## EXERCISE
For each entry, repeat the text exactly and omit any picture it holds.

## AVAILABLE DATA
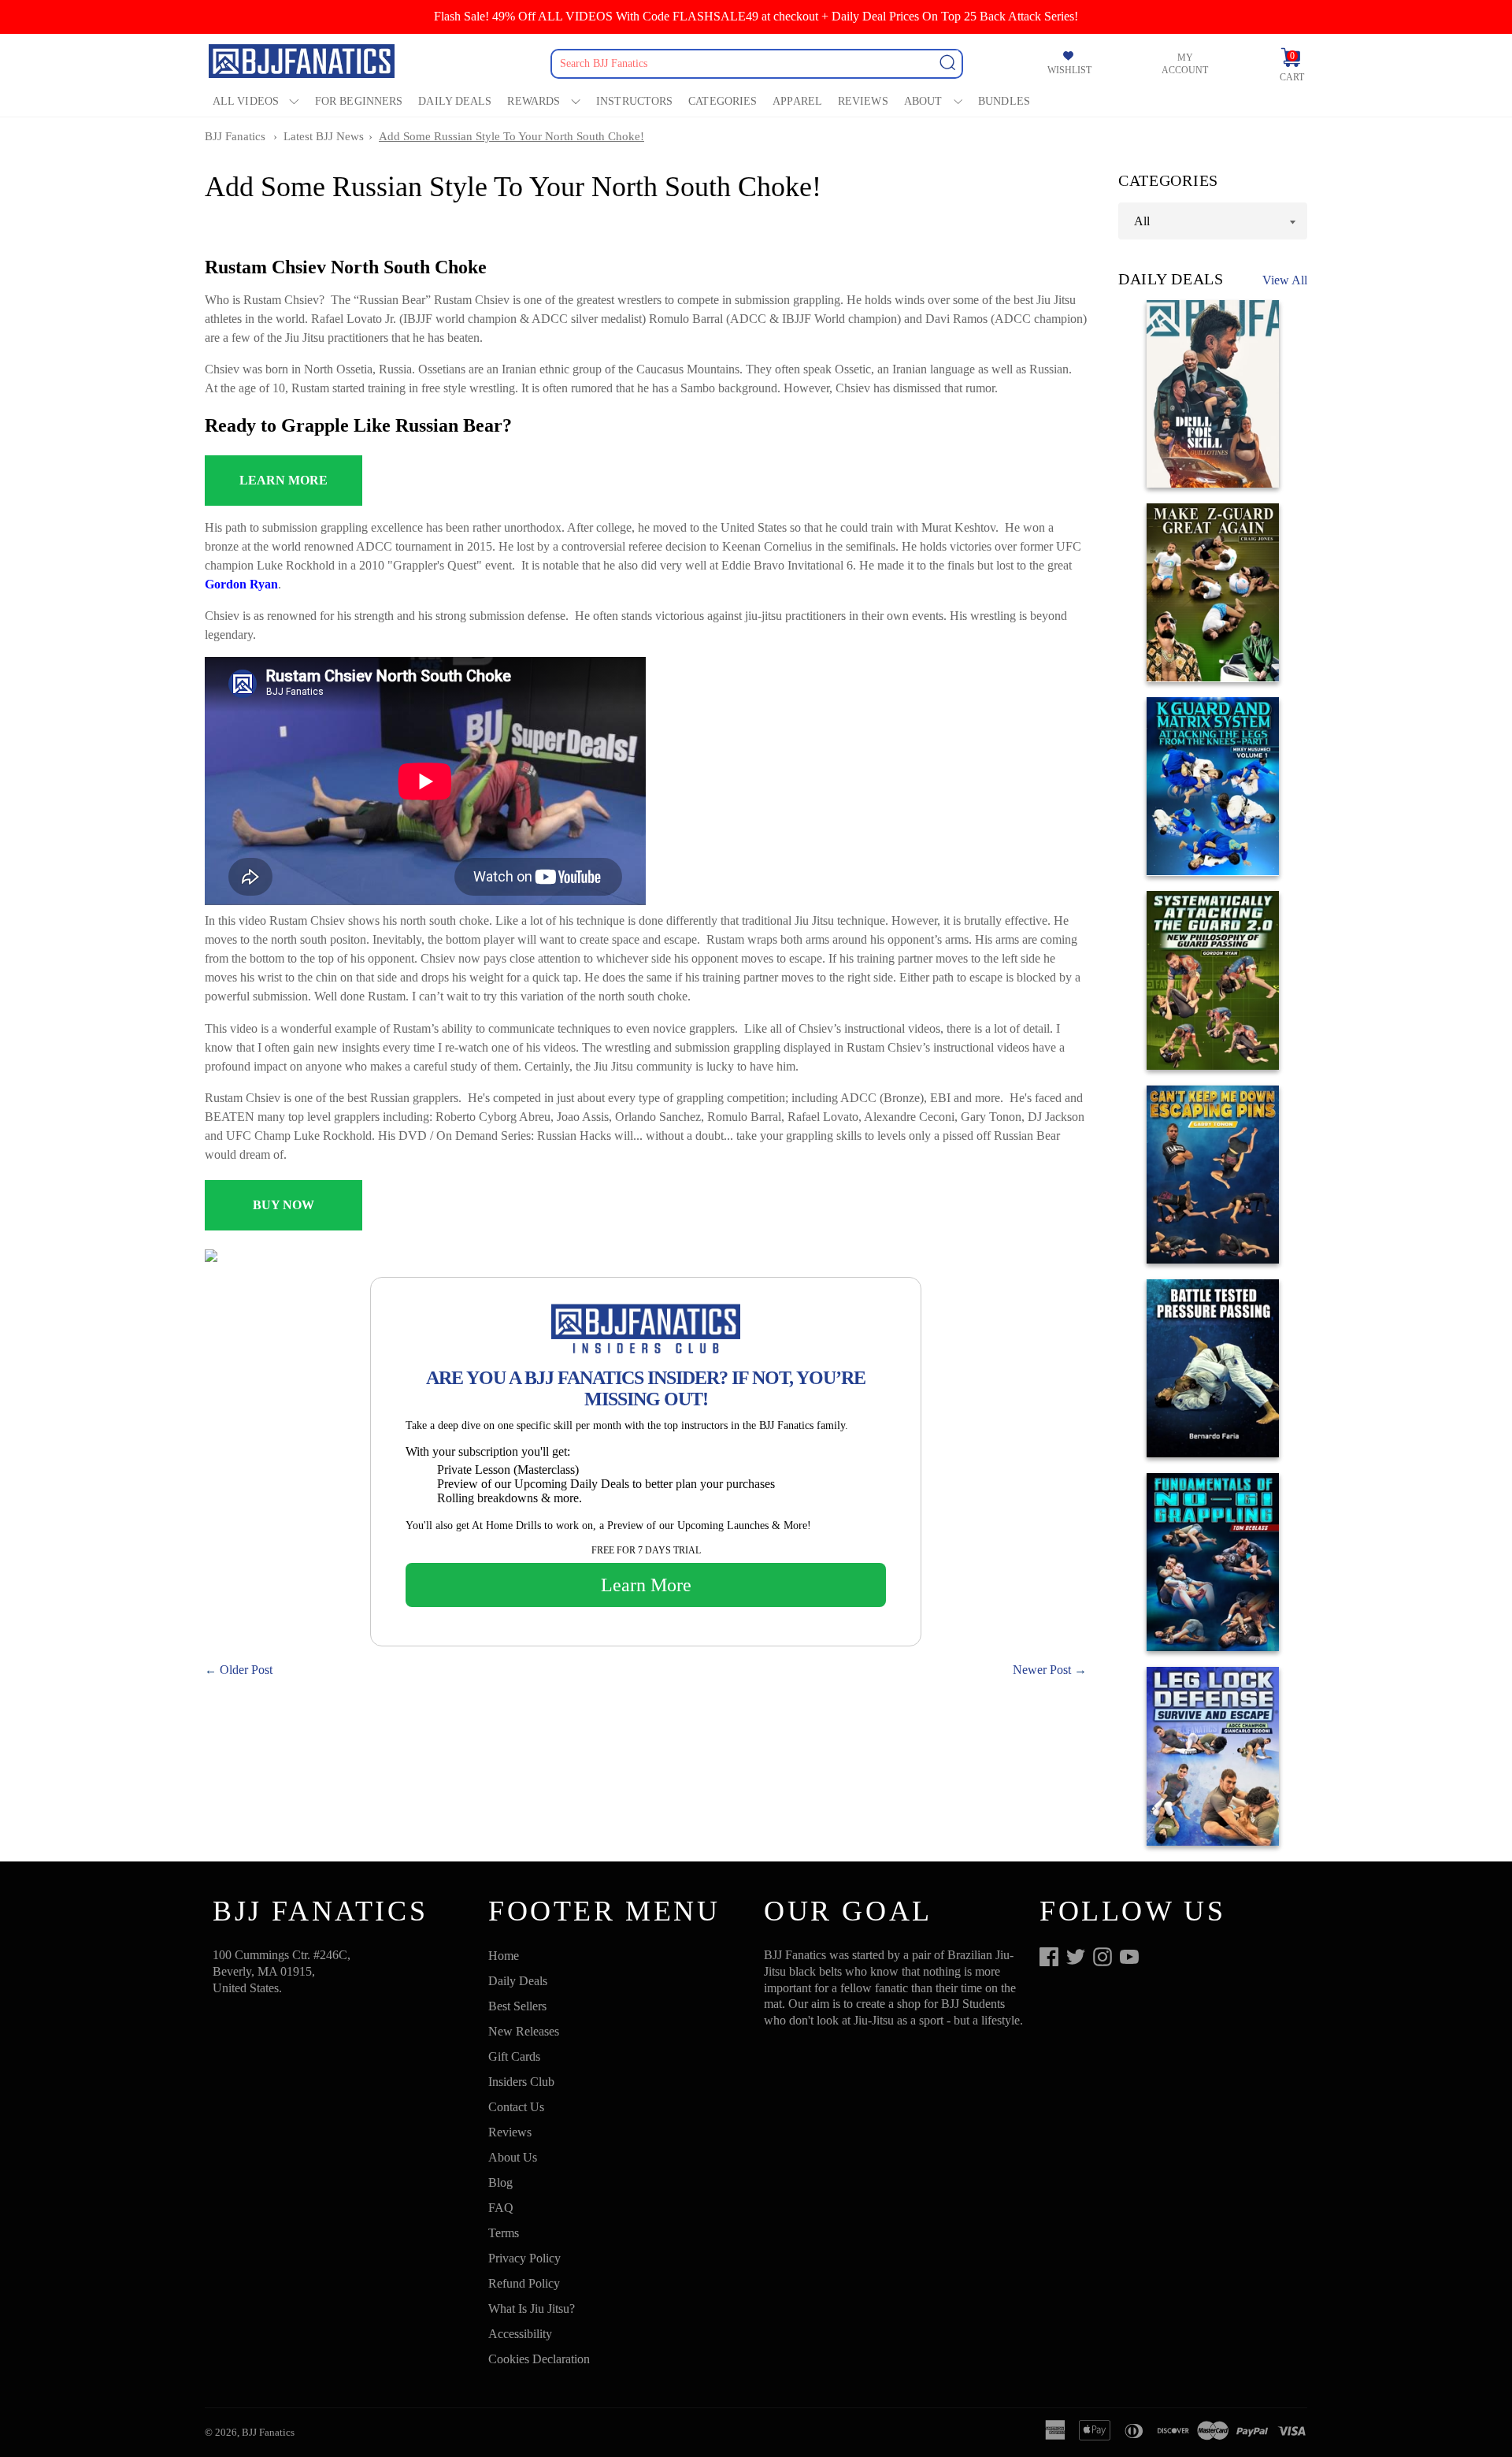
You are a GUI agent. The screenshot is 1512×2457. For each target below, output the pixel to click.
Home (503, 1955)
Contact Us (516, 2107)
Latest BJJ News (324, 136)
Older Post (246, 1669)
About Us (512, 2157)
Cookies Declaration (539, 2359)
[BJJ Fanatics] (303, 63)
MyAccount (1185, 64)
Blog (500, 2182)
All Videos (246, 101)
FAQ (500, 2207)
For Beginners (358, 101)
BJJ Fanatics (235, 136)
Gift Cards (514, 2056)
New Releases (523, 2031)
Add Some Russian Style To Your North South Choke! (511, 136)
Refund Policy (524, 2283)
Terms (503, 2233)
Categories (722, 101)
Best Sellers (517, 2006)
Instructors (634, 101)
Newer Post (1042, 1669)
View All (1284, 280)
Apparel (797, 101)
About (923, 101)
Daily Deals (454, 101)
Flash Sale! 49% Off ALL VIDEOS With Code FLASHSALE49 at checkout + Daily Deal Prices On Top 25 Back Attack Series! (756, 16)
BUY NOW (283, 1205)
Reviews (863, 101)
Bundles (1004, 101)
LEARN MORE (283, 480)
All (1142, 220)
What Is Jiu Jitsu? (531, 2308)
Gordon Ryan (241, 584)
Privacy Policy (524, 2258)
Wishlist (1069, 70)
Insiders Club (521, 2081)
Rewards (533, 101)
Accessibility (520, 2333)
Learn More (646, 1585)
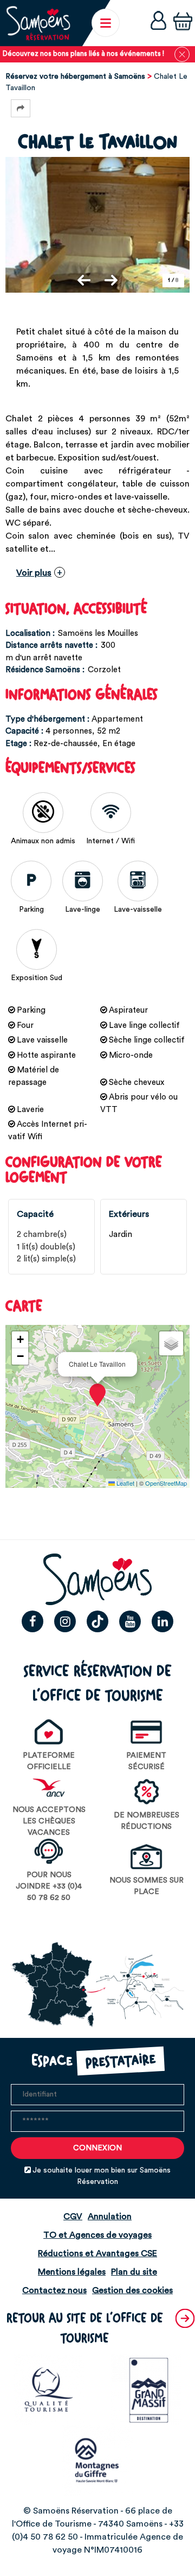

## ANSWER TO THIS PROBLEM
You are a GUI agent. The screenshot is 1512×2457. For each target below, output the pixel to click.
Home (503, 1955)
Contact Us (516, 2107)
Latest BJJ News (324, 136)
Older Post (246, 1669)
About Us (512, 2157)
Cookies Declaration (539, 2359)
[BJJ Fanatics] (303, 63)
MyAccount (1185, 64)
Blog (500, 2182)
All Videos (246, 101)
FAQ (500, 2207)
For Beginners (358, 101)
BJJ Fanatics (235, 136)
Gift Cards (514, 2056)
New Releases (523, 2031)
Add Some Russian Style To Your North South Choke! (511, 136)
Refund Policy (524, 2283)
Terms (503, 2233)
Categories (722, 101)
Best Sellers (517, 2006)
Instructors (634, 101)
Newer Post (1042, 1669)
View All (1284, 280)
Apparel (797, 101)
About (923, 101)
Daily Deals (454, 101)
Flash Sale! 49% Off ALL VIDEOS With Code FLASHSALE49 at checkout + Daily Deal Prices On Top 25 Back Attack Series! (756, 16)
BUY NOW (283, 1205)
Reviews (863, 101)
Bundles (1004, 101)
LEARN MORE (283, 480)
All (1142, 220)
What Is Jiu Jitsu? (531, 2308)
Gordon Ryan (241, 584)
Privacy Policy (524, 2258)
Wishlist (1069, 70)
Insiders Club (521, 2081)
Rewards (533, 101)
Accessibility (520, 2333)
Learn More (646, 1585)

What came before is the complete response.